Mitte letzter Woche las ich in der Münchener Abendzeitung (20.08) folgenden Satz über die Wirkung des Vollmonds auf den Schlaf. Ich zitiere:
"Wenn man nachts aufwacht und sieht den Mond, fühlt man sich in der Theorie des schlechten Schlafs bestätigt.“
Ich persönlich kann auch bei Vollmond gut schlafen. Dennoch gab mir obiger Satz keine Ruhe. Er kam mir falsch vor, und ich hätte ihn am liebsten folgendermaßen umformuliert:
"Wenn man nachts aufwacht und den Mond sieht, fühlt man sich…usw.“
Als ich meiner Frau und meiner Schwiegermutter von meiner Irritation erzählte, zeigten beide zunächst kein Verständnis für mein Problem. Ich weiß auch, warum: Muttersprachler empfinden die Anreihung von "aufwacht und sieht“ als ein Gespann. In der gesprochenen Sprache ist diese Wortstellung sogar häufig. Ich hingegen, der Fremdsprachler, habe das Deutsche als Schriftsprache zunächst gelernt und mühevoll büffeln müssen, um in der Öffentlichkeit passabel auftreten zu können. Kein Wunder, dass ich dazu neige, nach der Schrift zu sprechen.
Inzwischen weiß ich: Es gibt Situationen, wo das Richtigsprechen einfach falsch klingt.
Eben diese Erfahrung hat mein Sohn neulich gemacht, während er einige Tage mit zwei Jugendlichen aus Kanada verbracht hatte. Sein Englisch wirkte auf sie zu perfekt – vor allem, weil er zu wenige Schweinereien verwendete. Sie fragten ihn sogar, ob er "dirty words“ nicht benutzen dürfte. Natürlich dürfe er, erwiderte er. Was er aber nicht bedachte: Die Jugendsprache der Nordamerikaner war ihm tatsächlich fremd, und mein altmodischer Slang hat ihm so gut wie gar nicht geholfen, die nötige Solidarität mit anderen Jugendlichen zu schließen. Sein fließendes Englisch wirkte also zu korrekt – den Umständen also nicht entsprechend.
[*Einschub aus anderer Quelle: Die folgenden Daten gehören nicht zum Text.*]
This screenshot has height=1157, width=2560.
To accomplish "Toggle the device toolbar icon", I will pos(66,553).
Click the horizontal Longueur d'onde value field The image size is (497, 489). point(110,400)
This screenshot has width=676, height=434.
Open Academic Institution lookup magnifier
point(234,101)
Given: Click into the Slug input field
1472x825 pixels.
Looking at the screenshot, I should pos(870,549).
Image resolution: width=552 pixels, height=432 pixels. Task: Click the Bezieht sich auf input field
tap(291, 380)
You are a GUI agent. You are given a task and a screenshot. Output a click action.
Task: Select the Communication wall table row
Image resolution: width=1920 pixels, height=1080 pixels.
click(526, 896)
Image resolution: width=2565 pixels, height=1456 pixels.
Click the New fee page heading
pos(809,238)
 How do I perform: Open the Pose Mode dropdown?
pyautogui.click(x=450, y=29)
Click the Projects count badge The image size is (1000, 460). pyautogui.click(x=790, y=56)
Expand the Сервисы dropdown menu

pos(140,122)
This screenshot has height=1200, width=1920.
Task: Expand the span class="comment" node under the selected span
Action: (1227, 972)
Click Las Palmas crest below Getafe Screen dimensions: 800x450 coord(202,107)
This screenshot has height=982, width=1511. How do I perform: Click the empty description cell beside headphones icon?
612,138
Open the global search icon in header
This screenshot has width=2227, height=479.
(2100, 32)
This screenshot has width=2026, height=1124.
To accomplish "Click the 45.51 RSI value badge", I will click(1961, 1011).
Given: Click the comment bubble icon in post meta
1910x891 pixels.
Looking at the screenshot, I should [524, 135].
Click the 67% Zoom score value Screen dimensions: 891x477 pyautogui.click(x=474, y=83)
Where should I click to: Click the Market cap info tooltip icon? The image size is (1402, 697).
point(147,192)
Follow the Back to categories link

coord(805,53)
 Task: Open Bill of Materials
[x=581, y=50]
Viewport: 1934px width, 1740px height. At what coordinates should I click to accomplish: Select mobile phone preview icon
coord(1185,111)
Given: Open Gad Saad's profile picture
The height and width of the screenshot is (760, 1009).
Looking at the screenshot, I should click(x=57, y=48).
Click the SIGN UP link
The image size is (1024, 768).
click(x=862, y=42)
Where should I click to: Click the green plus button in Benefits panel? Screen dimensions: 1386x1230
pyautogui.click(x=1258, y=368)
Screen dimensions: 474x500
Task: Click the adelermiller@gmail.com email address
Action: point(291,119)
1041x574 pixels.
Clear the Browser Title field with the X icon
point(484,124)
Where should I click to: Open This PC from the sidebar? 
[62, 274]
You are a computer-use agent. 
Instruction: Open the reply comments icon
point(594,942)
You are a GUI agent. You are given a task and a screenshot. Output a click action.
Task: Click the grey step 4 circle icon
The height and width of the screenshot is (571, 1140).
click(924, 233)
Um es salopp auszudrücken: Gute Form ist nur die halbe Miete. Und so komme ich jetzt auf Wolf Schneider, bekannten Journalisten und Sprachkritiker, ja gewissermaßen Sprachpapst, zu sprechen. In einem Interview in der dieswochigen Weltwoche greift er die Weicheiigkeit des Duden an, weil die Nachschlagwerke dieses Verlags, de facto "die Fehlleistungen der sprachfaulen Mehrheit zur Norm erhoben“ hätten. Hinzu prangert er die üblichen Sünder gegen das Wort an – etwa schludrige Journalisten, Werbetexter, Internetchatter usw. – und plädiert für einen gepflegten Umgang mit der deutschen Sprache jenseits aller Moden.
Nicht, dass ich kein Verständnis für seinen Missmut habe. Manchmal tut der Missbrauch dieser schönen Sprache wirklich weh. Trotzdem fällt mir auf, dass Herr Schneider kein Optimist ist. Wäre er einer, dann hätte er daran gedacht, dass Sprache eine Selbstreinigungsvorrichtung besitzt. Und diese vermag – beinahe von allein – alles (oder zumindest fast alles), was wirklich dumm ist, zu entledigen. Zudem fällt ein anderes großes Wunder ins Gewicht: Was ehemals dumm klang, entpuppt sich zuweilen als die reinste Eloquenz – ebenso wie das hässliche Entlein aus Andersens Märchen zum anmutigen Schwan geworden ist.
Das weißt ohnehin jeder Latinist, der mitverfolgt, wie sich die Sprache Catulls, Ciceros und Vergils peu à peu in elegantestes Spanisch, Französisch, Italienisch usw. verwandelt. Die Eloquenz ist immer dabei, sich neu zu formieren. Der Nährstoff dieser Wandlung ist manchmal das Fehlermachen.